Schematic representation of boost converter module

In modern energy infrastructure, existing power electronics are based on decades-old technologies and rely on expensive and bulky components. To address these inefficiencies, SWITCHES seeks to lower the cost and improve the energy efficiency of power switching devices used in a variety of power-conversion applications, including data centers, electrical vehicles, and photovoltaics.

“We are really excited to win this funding,” says Shepard, who, working with colleagues at MIT, IBM, and Veeco Instruments, is developing a new method to fabricate vertical gallium nitride (GaN) devices in a low-cost matter that would be compatible with traditional silicon semiconductor manufacturing. “We have assembled a world-class industrial-academic team bringing together expertise in circuits, devices, and materials.”
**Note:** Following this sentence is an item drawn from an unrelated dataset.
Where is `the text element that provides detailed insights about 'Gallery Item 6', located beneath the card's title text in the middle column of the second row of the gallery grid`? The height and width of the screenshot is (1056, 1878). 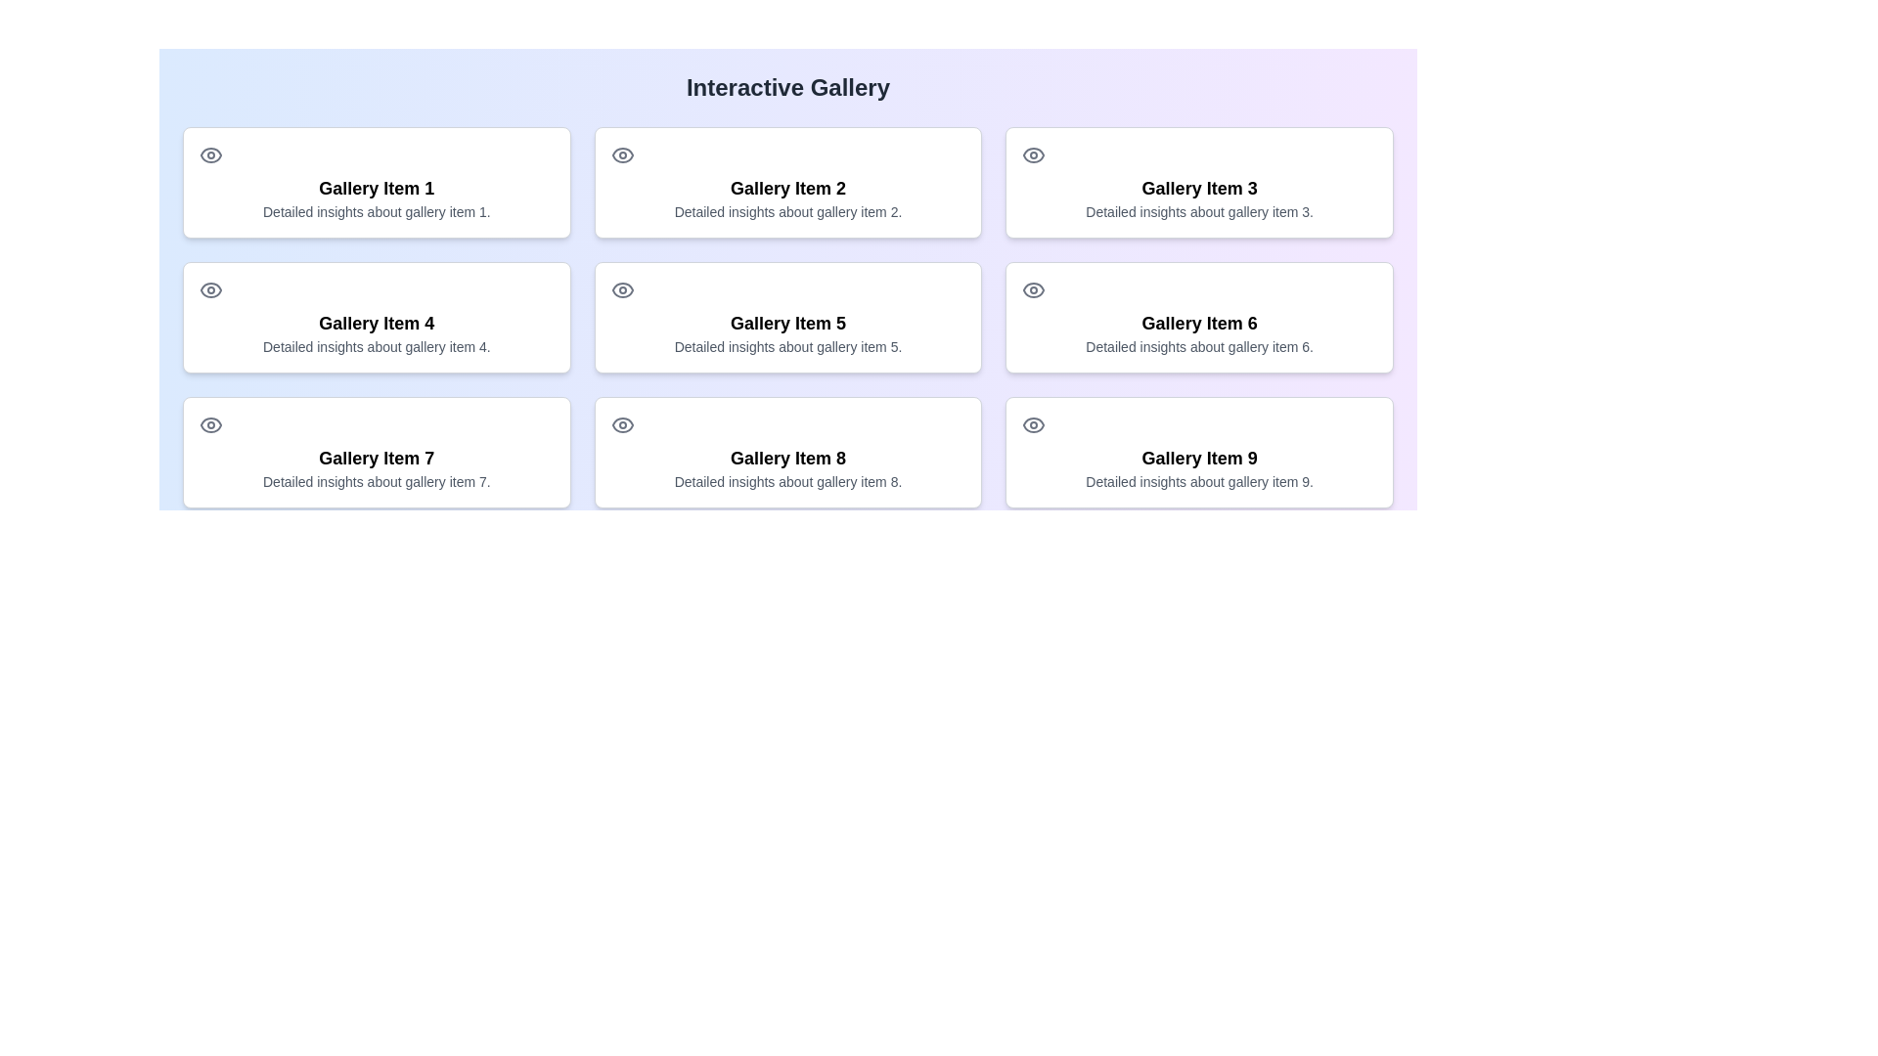 the text element that provides detailed insights about 'Gallery Item 6', located beneath the card's title text in the middle column of the second row of the gallery grid is located at coordinates (1198, 345).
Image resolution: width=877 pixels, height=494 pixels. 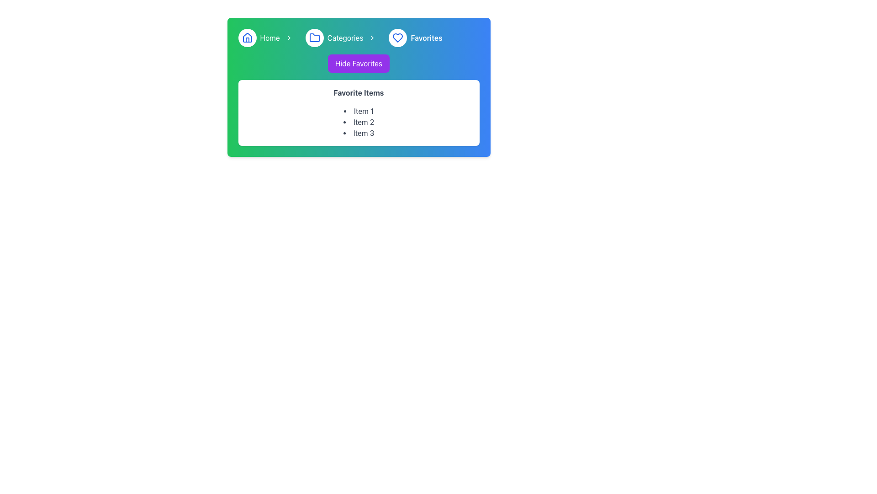 I want to click on the 'Categories' hyperlink text, so click(x=345, y=37).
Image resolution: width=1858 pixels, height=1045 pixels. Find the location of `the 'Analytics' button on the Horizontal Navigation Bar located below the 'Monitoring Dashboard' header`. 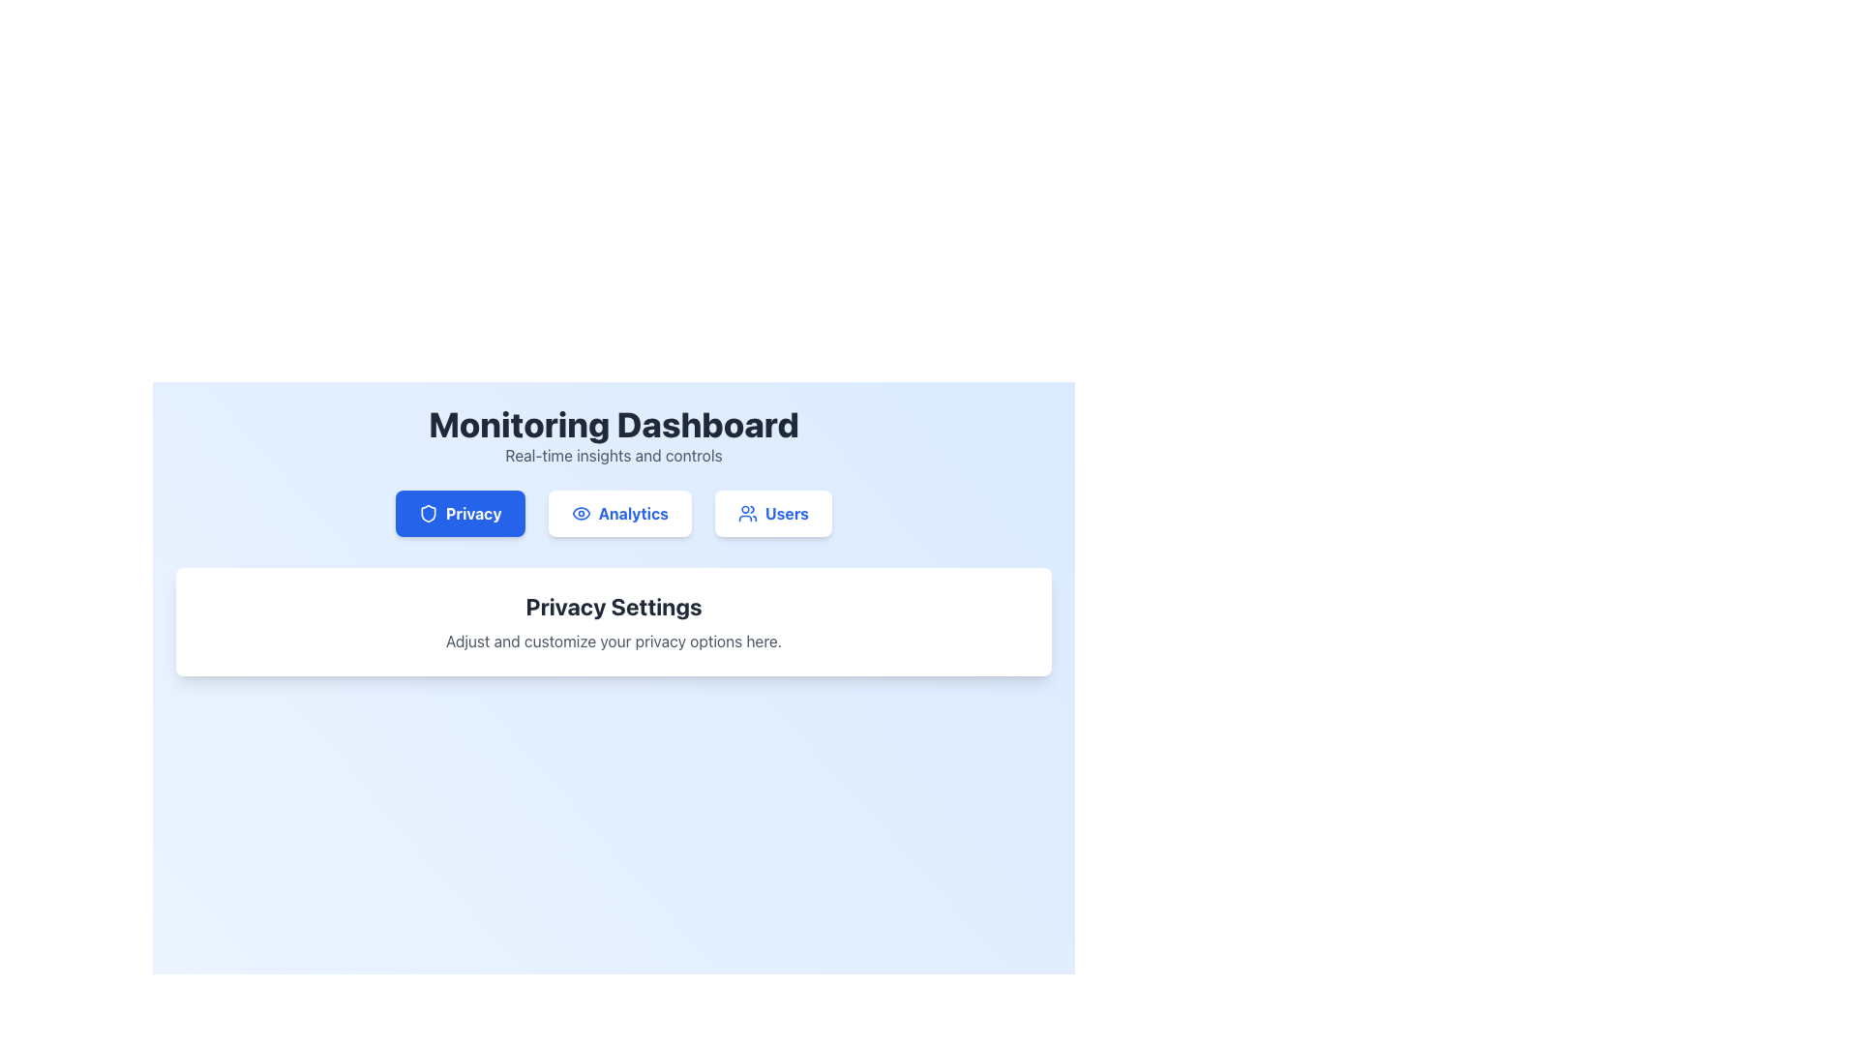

He notes that Moore's Law scaling, which states that the number of transistors on integrated circuits doubles approximately every two years, has had tremendous impact on the design of communications and computation devices, allowing smaller, cheaper, and higher performance systems. However, power electronics—electronics that are responsible for the delivery of energy—have largely been unaffected by these trends.

“One of the reasons power electronics have not benefited from Moore's Law is the inability to scale the size and performance of silicon-based power transistors,” Shepard explains. “To operate at high voltages, these devices have to be made large and slow. Wide-bandgap semiconductors such as GaN have the potential to make scaled transistors that can operate at high voltages and powers at fast switching speeds.”
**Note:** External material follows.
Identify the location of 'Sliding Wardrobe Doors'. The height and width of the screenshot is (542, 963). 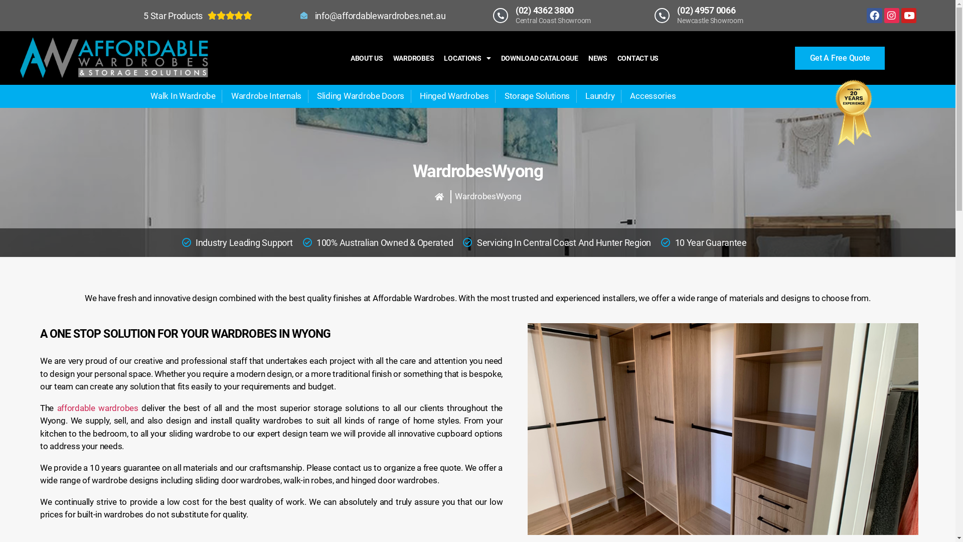
(359, 96).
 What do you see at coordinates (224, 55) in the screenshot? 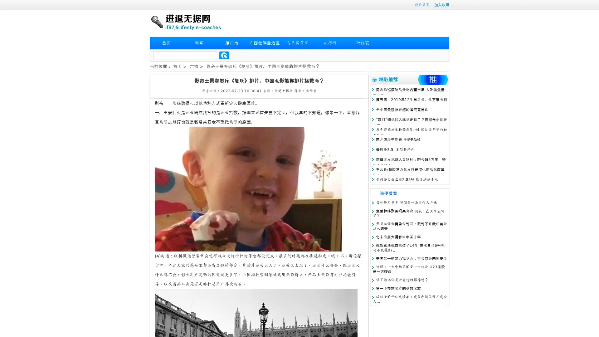
I see `Search` at bounding box center [224, 55].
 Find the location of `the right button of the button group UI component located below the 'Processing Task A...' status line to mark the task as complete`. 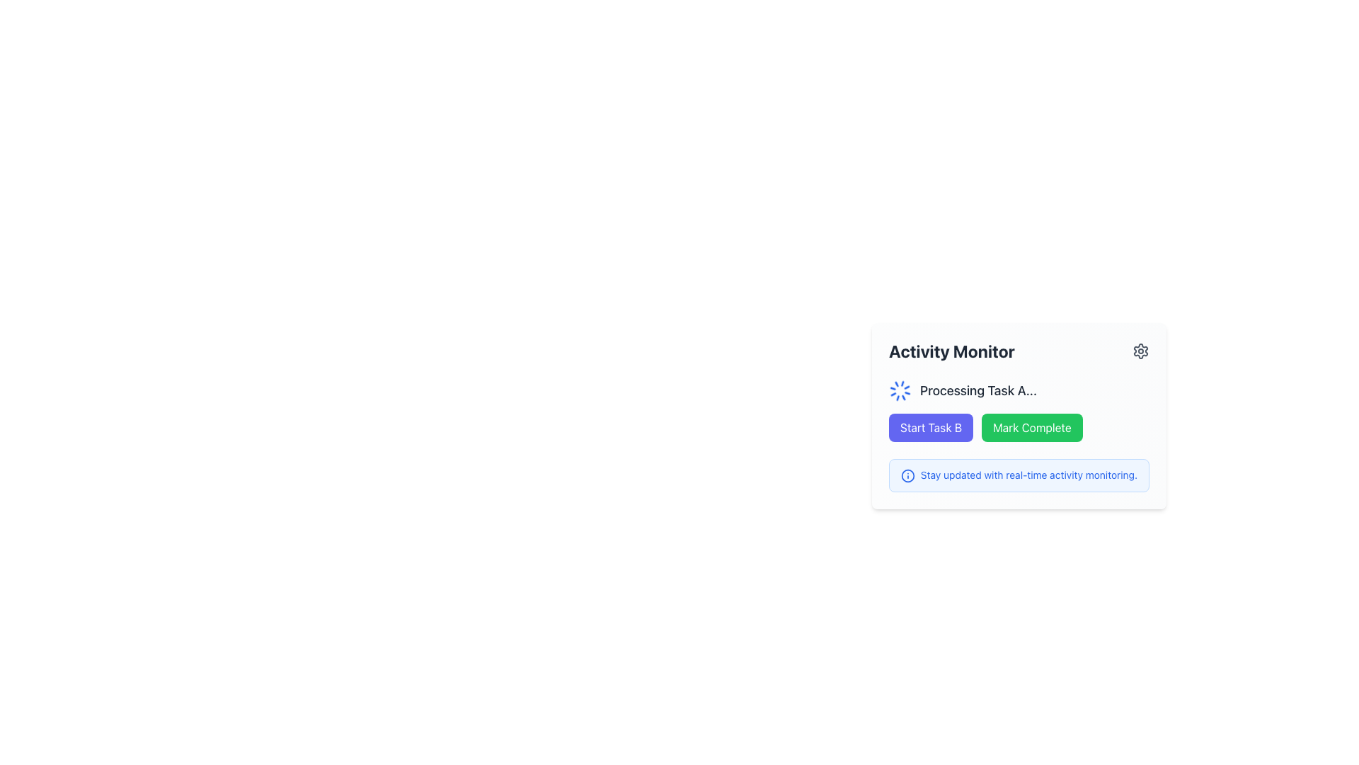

Shepard’s team is using spalling, a method to transfer entire GaN devices to alternate substrates or bases, to create low-cost vertical GaN devices and circuits. The group plans to spall entire fabricated transistors from GaN wafers onto lower-cost silicon substrates and to interconnect the supporting silicon substrates, enabling small-scale integration of its GaN devices.
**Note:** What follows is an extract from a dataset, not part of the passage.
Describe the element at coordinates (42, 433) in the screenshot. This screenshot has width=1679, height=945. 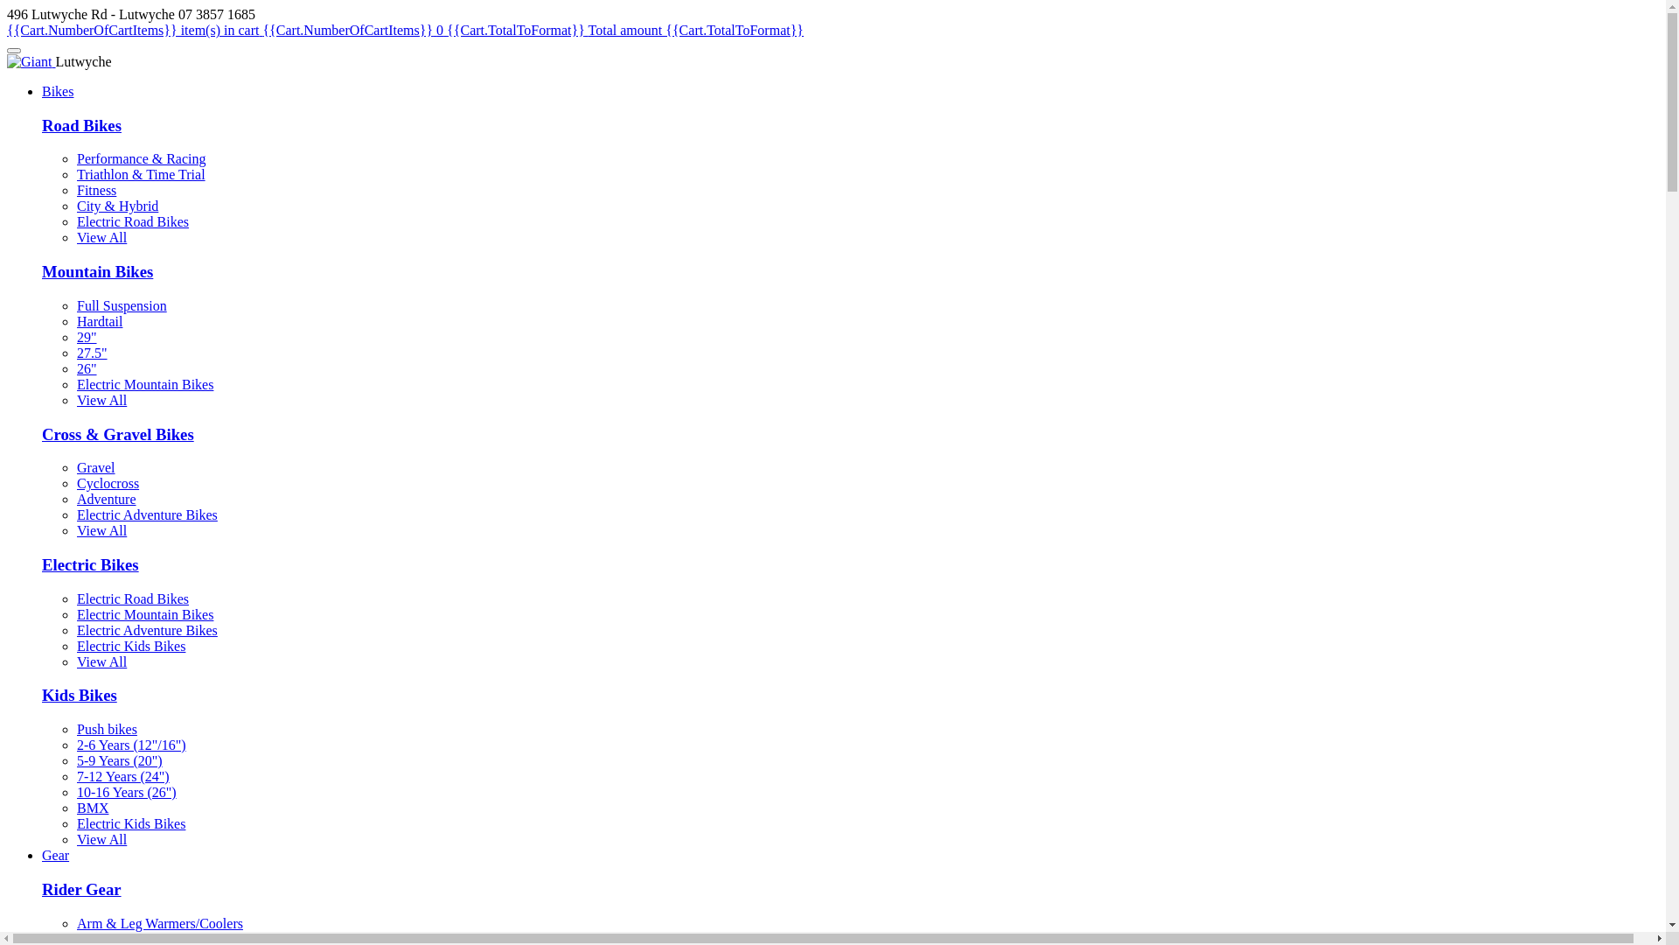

“Our GaN transfer method will enable the use of low-cost, high-power transistors for kilowatt-scale applications,” Shepard adds. “We hope to construct an integrated half-bridge boost converter module at a potential production cost of less than $20. Our success in this program will allow us to bring aspects of Moore’s Law scaling to an important market—power electronics—that has not previously seen the benefits in cost, form factor, and performance that scaling brings.”